Poco a poco se nos cae la venda de los ojos y, aún con la boca pequeña, admitimos que las redes sociales son en realidad un enorme laberinto que requiere constantemente nuestra atención durante el máximo tiempo posible. A cambio, su diseño nos provoca constantes y dosificadas descargas de dopamina mientras nos someten a un abrumador bombardeo de contenido patrocinado. En realidad, no hay nada social en las redes sociales, ni siquiera una motivación filantrópica. Todo es narcisismo, mala educación y unos consejos de administración que se forran con nuestra tendencia (programada en nuestros genes ves a saber por qué azar evolutivo) a esperar que tras el siguiente scroll estará lo realmente bueno, lo que necesitamos: la felicidad generosa que nos cambiará la vida sin que hayamos tenido que pedirlo y sin exigirnos nada a cambio. Pues a cada vez más gente resulta que la espera les está matando y ya empiezan a surgir síntomas de cansancio, hartazgo, auténticos indicios de arrepentimiento (como la canción aquella de Berlanga).
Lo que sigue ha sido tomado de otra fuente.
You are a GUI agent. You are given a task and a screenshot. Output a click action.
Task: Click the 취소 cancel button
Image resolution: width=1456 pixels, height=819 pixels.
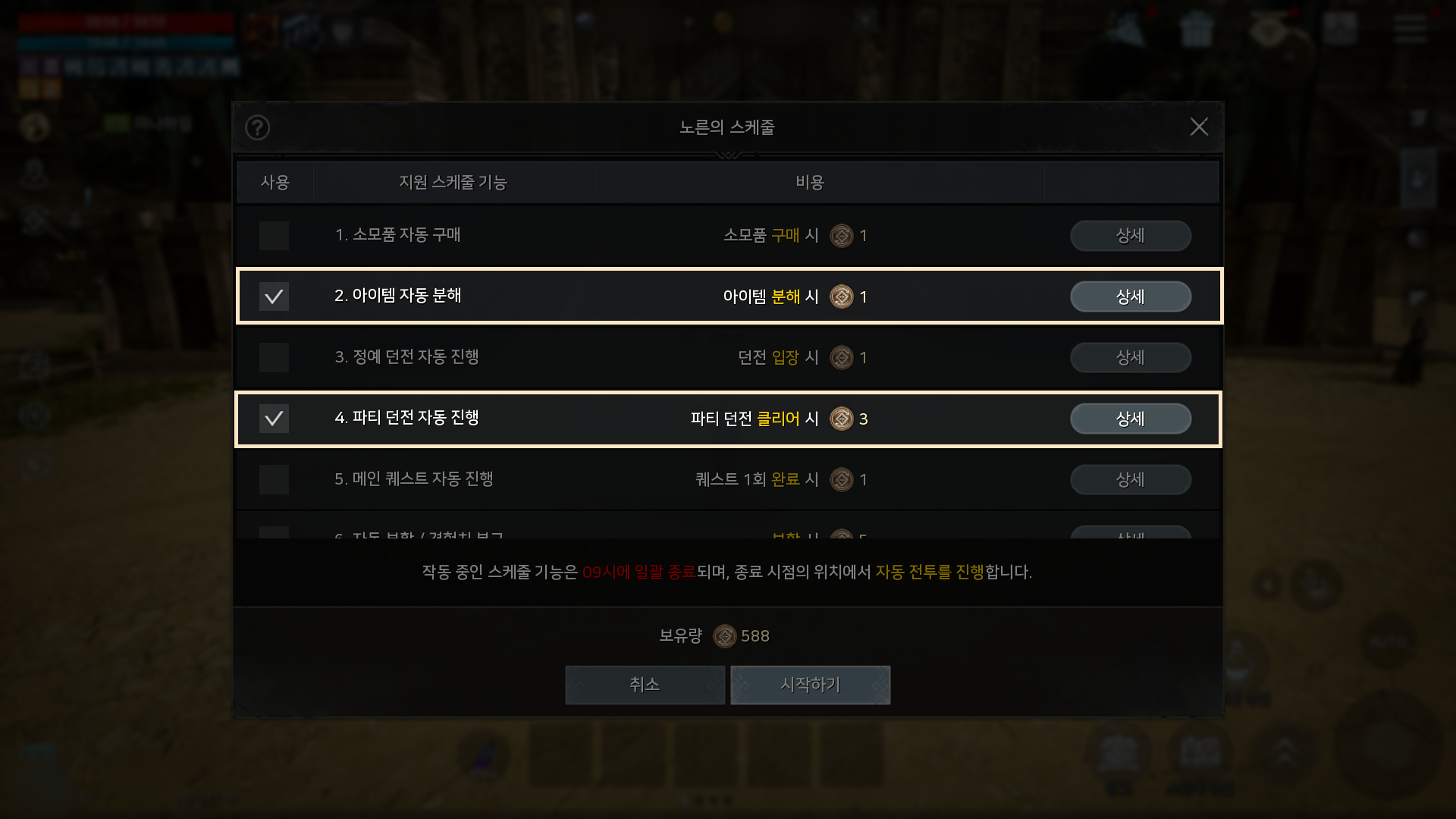(645, 685)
No descartemos un eclipse igual de rápido y sorprendente para las «Redes Sociales» tal como las conocemos ahora, algo así como un proceso inverso igual de fulminante que el que les llevó a imponerse en todo el planeta. Puede que en menos de una década Facebook, Twitter o Instagram nos envíen correos electrónicos (si es que todavía existen los correos electrónicos) para advertirnos de que si no reactivamos nuestro perfil (al que no hemos accedido ni añadido nada en años) lo darán de baja. Y, francamente, no nos importará, porque, por ese entonces, estaremos disfrutando acríticamente (otra vez) de una maravillosa «vida desconectada»... en Metaverso.